Ideas in Worship Keyboard Improv Book Coming

In seeking to hone our improvisational capacities, the keyboard has advantages over single-line instruments, for it allows us to think more comprehensively about music—not only melodically but also harmonically. Ideally, we need an…

Abundance of Harmonic Possibilities. Why is that important? We may be searching arduously for the exactly right, fitting sonority in a piece. Obviously, our chances of finding it are much better if we have a slew of many-hued sounds in our experiential memory to draw from.  Even more fundamentally, the keyboard can help us understand chord structure and chord function. And as we make music physically with our fingers, the theory behind music becomes tactile, concrete, alive—less abstract.

Abundance of Examples. The two volumes employ well over a 1000 examples.
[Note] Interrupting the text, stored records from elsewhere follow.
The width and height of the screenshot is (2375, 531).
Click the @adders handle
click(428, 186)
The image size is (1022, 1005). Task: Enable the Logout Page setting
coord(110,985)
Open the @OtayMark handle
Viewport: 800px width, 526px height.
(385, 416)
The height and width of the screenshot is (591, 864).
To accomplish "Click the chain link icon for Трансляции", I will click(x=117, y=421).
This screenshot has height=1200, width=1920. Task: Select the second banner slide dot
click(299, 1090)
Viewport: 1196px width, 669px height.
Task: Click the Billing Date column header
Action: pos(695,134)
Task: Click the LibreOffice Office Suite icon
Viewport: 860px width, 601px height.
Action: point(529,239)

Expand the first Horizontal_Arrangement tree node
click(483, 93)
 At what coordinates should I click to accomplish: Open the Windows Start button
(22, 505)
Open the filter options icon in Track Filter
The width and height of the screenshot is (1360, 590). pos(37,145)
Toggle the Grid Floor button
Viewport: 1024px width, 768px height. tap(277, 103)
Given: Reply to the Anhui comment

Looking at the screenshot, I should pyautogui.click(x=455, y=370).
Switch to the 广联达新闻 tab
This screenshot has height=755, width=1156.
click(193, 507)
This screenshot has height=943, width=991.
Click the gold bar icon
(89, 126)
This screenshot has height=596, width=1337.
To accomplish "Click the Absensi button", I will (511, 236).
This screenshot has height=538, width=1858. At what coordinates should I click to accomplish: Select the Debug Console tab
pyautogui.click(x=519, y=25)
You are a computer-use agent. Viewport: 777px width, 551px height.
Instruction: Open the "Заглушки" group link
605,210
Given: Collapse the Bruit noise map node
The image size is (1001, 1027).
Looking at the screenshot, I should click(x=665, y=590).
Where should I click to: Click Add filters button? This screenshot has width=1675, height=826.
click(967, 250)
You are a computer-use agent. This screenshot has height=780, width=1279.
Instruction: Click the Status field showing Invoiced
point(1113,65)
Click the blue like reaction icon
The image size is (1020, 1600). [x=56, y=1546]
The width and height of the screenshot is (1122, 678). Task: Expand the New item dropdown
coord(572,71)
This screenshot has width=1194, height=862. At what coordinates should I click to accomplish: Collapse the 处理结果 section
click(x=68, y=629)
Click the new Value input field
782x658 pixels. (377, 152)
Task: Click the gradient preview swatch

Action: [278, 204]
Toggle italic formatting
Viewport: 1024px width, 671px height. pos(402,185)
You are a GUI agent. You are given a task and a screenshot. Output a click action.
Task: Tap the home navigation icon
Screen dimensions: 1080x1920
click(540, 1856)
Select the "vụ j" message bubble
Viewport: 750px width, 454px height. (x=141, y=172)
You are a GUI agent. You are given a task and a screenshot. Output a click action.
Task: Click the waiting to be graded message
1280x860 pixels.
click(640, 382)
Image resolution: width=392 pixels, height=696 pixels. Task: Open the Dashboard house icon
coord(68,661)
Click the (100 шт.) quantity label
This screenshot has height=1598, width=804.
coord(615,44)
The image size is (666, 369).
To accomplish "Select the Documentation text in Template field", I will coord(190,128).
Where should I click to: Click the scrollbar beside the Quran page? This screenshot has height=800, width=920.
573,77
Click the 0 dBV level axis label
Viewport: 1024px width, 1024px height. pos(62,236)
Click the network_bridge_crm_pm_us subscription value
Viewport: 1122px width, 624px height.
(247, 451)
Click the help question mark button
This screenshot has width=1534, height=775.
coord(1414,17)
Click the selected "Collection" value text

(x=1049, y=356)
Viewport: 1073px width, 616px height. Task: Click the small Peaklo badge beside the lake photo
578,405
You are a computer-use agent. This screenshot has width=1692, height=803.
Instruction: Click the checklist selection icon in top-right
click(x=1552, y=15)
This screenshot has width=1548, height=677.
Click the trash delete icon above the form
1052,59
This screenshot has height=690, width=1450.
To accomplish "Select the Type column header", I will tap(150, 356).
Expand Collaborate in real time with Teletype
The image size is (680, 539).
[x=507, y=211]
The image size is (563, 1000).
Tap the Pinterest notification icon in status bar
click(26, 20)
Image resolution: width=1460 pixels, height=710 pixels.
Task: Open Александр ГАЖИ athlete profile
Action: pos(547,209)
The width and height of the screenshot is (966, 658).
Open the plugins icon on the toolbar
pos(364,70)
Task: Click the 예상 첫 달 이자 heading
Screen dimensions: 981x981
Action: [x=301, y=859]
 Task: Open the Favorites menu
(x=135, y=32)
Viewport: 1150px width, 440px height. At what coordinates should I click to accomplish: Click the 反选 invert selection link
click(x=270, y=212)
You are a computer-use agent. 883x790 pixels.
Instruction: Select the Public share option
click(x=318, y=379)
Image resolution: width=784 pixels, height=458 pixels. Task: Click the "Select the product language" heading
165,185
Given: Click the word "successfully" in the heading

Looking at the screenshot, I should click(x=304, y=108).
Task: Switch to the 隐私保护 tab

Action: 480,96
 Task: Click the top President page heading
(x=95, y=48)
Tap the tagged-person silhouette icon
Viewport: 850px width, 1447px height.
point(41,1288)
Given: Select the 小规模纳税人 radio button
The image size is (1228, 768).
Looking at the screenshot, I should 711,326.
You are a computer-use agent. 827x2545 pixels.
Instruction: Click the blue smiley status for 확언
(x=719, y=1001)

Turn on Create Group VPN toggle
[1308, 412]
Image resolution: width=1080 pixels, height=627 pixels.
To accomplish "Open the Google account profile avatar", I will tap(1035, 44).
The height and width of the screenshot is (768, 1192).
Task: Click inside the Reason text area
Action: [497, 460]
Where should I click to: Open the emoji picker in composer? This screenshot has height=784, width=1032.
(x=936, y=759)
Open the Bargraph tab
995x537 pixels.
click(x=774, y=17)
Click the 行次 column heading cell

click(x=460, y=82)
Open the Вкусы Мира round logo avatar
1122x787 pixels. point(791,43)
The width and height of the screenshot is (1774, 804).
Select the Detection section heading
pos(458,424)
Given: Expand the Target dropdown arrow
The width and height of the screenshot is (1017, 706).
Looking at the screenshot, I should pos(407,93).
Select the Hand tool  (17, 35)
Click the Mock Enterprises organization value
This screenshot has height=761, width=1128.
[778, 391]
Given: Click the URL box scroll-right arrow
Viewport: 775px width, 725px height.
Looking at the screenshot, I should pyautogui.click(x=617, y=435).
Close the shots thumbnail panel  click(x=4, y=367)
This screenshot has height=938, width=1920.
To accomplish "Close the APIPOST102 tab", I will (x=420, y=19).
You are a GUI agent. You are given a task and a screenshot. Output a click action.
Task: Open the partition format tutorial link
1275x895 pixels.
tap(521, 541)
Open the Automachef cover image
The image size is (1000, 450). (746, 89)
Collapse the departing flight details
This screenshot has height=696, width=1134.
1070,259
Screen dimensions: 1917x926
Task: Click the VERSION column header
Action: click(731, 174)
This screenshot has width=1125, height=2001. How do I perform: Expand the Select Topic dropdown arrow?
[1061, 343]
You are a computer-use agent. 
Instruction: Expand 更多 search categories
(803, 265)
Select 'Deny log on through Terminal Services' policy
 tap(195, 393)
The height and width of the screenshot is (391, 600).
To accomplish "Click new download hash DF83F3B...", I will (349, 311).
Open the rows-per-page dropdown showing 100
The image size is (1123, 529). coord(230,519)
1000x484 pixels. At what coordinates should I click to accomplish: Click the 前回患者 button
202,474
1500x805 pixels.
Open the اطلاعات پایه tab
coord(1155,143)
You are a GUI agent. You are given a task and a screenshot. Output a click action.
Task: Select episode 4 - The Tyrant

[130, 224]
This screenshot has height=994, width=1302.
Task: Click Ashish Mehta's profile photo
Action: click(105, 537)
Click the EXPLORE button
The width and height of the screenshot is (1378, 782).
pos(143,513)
Three kinds of examples are employed: (1) you’ll find abstract examples that express how a particular chord or harmonic relationship can function; (2) then it is demonstrated a number of times in different worship songs so you can see it’s potential and usefulness; (3) finally, you’re asked to “try it,” to apply it yourself in a piece where I know it can function effectively.

Transposition. Keyboard transposition is stressed in this book. Why? The repetition of playing a chord or short phrase (it’s various spacings and functions), over and over again in various keys, helps to establish it firmly in our inner ear and fingers. The goal is to acquire the actual “feel” of the chord or relationship, so we don’t have to think hard about it. A seventh, a ninth, or any kind of extension, has got to become as easy and effortless as playing a C major chord.

Transposition solidifies the thinking and hearing process. It tests whether we can apply concepts in another key. It forces us to think in new keys, and get “command” of those new keys. You may find that you can think better in some keys than others! We’ll keep our transposition examples really short (usually four measures), and we’ll use well-known songs you probably know. That will make it more fun and relevant.

Modulation. Once we can play songs in different keys, the desire emerges to have the capacity to fashion effective transitions, to be able to modulate and to craft segues within and between pieces. Modulations that lead to the coveted goal of achieving meaningful, flowing, seamless worship can usually be handled more competently by keyboardists than guitarists. So we’ll need detailed, specific training in this area.

Guitar Keys. In worship contexts today, guitarists (who often rule!) tend to avoid keys with flats. They prefer keys with sharps. Therefore I limit the range of keys to those you will tend to use most frequently. Once we can think in the keys of C, D, E (especially), F, G, and A, it’s relatively easy to extend our thinking to the flat keys. Furthermore, this limitation serves to reduce the “brain load” and allows us to cover more material, yet with the confidence we are truly grasping it.

Sing and Play. The ability to be able to sing and play simultaneously is invaluable when leading or accompanying worship—and it’s challenging! It takes extra energy and concentration to maintain good pitch, tone, and congregational eye contact while singing, and yet play fluently and rhythmically, barely looking at the keys. A higher level of keyboard mastery is demanded. We’ll be developing this skill along the way. I’ll supply the words to many songs so you can practice singing and playing.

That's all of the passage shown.